The second most common complication in the current study associated with SBS CMC arthroplasty was thumb–index metacarpal abutment (n = 2). These complications were discovered based on continued postoperative pain at the 3-month follow-up appointment. Oblique radiographs centered at the interval between the thumb–index metacarpal, along with computed tomography, were used to confirm abutment (Fig. 3C). Abutment occurs as a result of overtightening suture tails when tightening the suture bridge. With excessive force, the thumb metacarpal base can be compressed against the index metacarpal, resulting in pain at the point of contact. Intraoperative fluoroscopy can be used to ensure 2 to 3 mm of space is present between the metacarpals before tying the knot in the SBS (Fig. 4). If abutment is seen on fluoroscopy, the tension should be relaxed before tying the knot. In all cases, unappreciated osteophytes on either the ulnar side of the thumb metacarpal or the radial side of the index metacarpal resulted in abutment (Fig. 3C).

Figure 4

Intraoperative fluoroscopy can be used to ensure that 2 to 3 mm of space is present between metacarpal before tying the knot in the SBS.

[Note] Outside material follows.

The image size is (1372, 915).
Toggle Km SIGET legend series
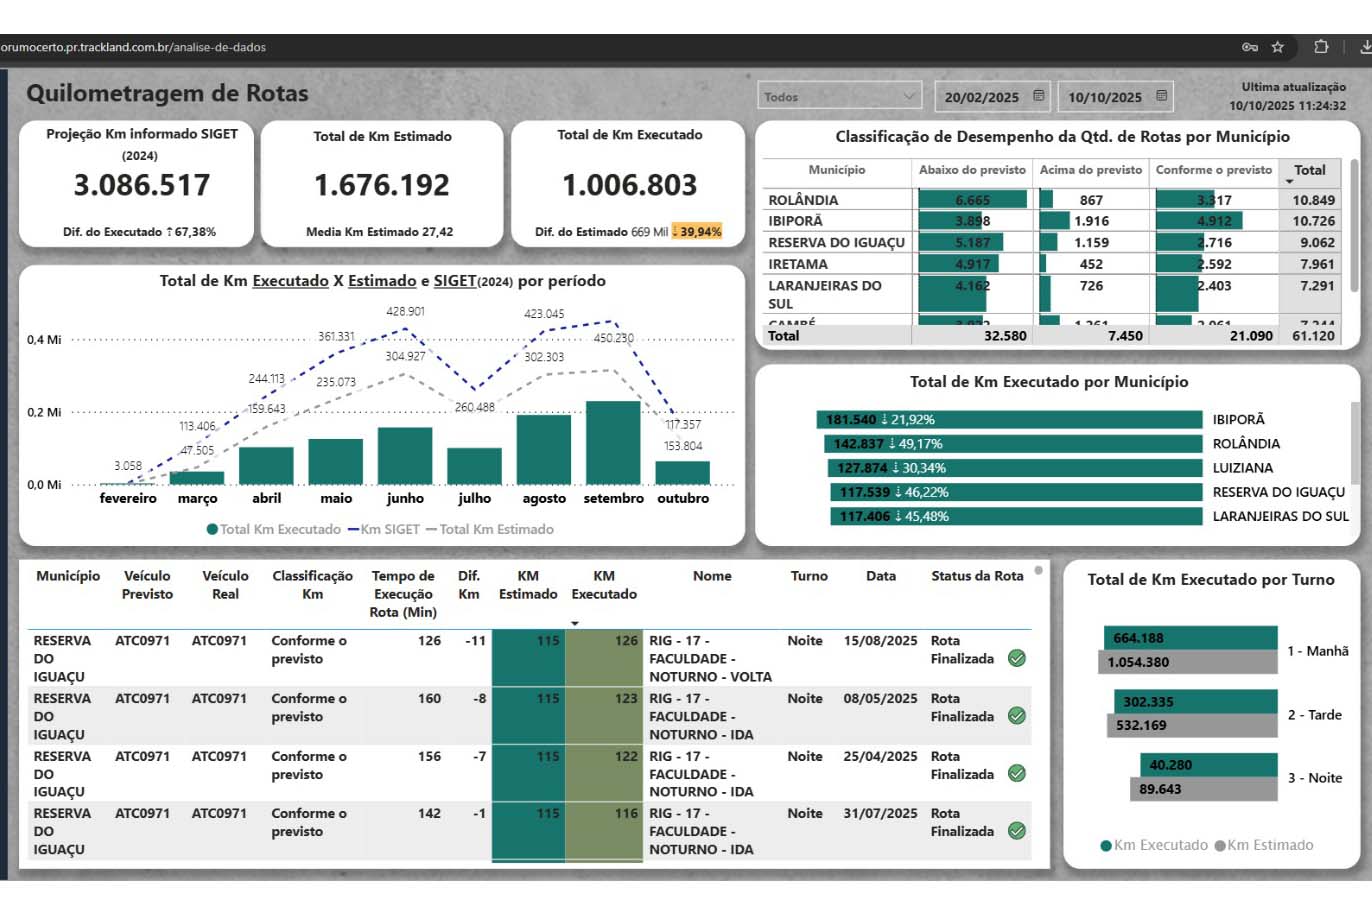click(x=384, y=529)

In both abutment cases, a previously unreported technique was successfully employed to alleviate the painful symptoms associated with thumb–index metacarpal abutment. To ensure all osteophytes were removed and adequate separation was achieved, gentle traction was applied using a lamina spreader while taking care not to overdistract the intermetacarpal space. The suture button was visualized and protected during osteophyte resection. After osteophyte excision, a palmaris longus graft was used as an interpositional graft between the metacarpals around the intact suture bridge.

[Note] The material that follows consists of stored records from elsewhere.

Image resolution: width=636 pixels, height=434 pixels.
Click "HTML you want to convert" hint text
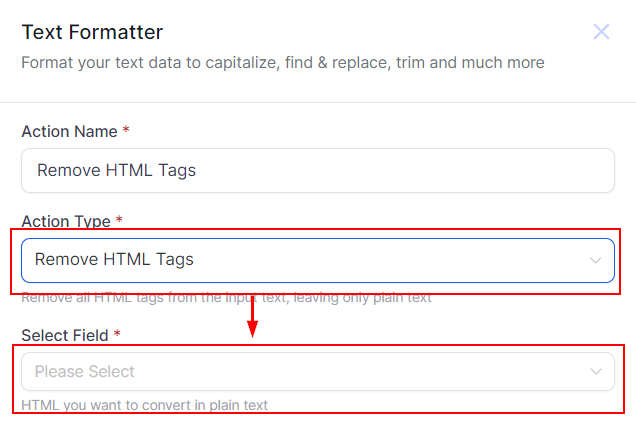(x=144, y=405)
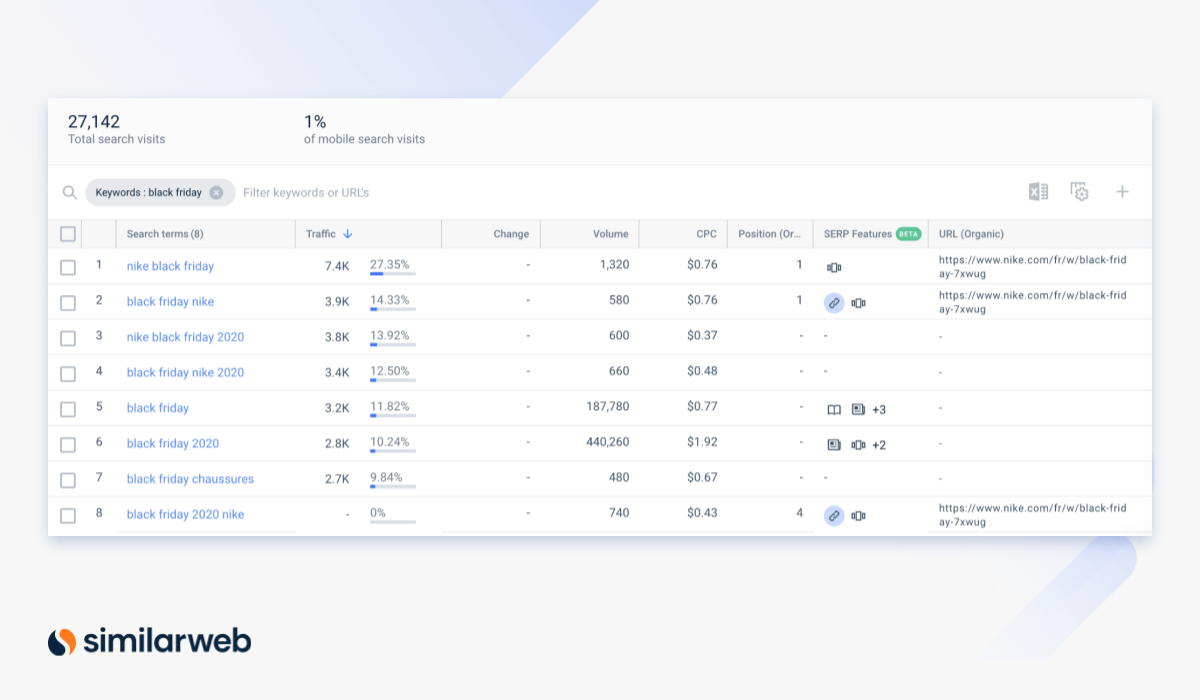Expand +2 SERP features for black friday 2020
Image resolution: width=1200 pixels, height=700 pixels.
click(879, 445)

The single index metacarpal fracture case reported here was diagnosed on plain films at 10 weeks after surgery. The patient had increasing pain after assisting with a move to another residence. Computed tomography scan confirmed a transverse shaft fracture originating from the ulnar cortex of the index metacarpal (Fig. 3D). Revision surgery with open reduction internal fixation allowed for osseous union at 6 weeks. Other studies reported similar complications for SBS, including neuropathy, index metacarpal fracture, implant and suture irritation, and unappreciated osteophytes.,,

Several limitations to our study are notable. Only 57% of patients completed postoperative DASH questionnaires, and because no baseline scores were collected or available, comparisons with more recent postoperative scores were impossible. Although all patients were explicitly instructed to contact the treating surgeon’s office regarding concerns or unexpected changes in function or pain at treatment discharge, we cannot rule out additional undiscovered complications. Financial concerns or other factors may have prevented some patients from seeking follow-up care. Finally, without a control cohort, definitive comparisons with procedures such as LRTI cannot be made. Although a single surgeon limits variability in technique and follow-up methodology, the ability to extrapolate outcomes to all surgeons may require additional studies. Moreover, 2 unique implants with different characteristics were pooled in the current study. There was no comparison group for trapeziectomy alone; consequently, the necessity of the SBS cannot be established. Nevertheless, complications associated with the use of the implants were documented.

Despite these limitations, this longitudinal report of a single surgeon’s experience from initial procedure completion to postoperative follow-up and therapy modifications offers strong support for the use of the technique. Clinically, neither implant offered benefits over the other except for knot placement at the trapeziectomy site with the Stryker implant. Because of low complication rates, learning curves, and differences in follow-up length between the implants used, direct comparisons were limited and not statistically different. This study offers intermediate to long-range feasibility data and evidence for this technique; however, more prospective, large-series data are needed to validate SBS definitively for the management of CMC arthritis.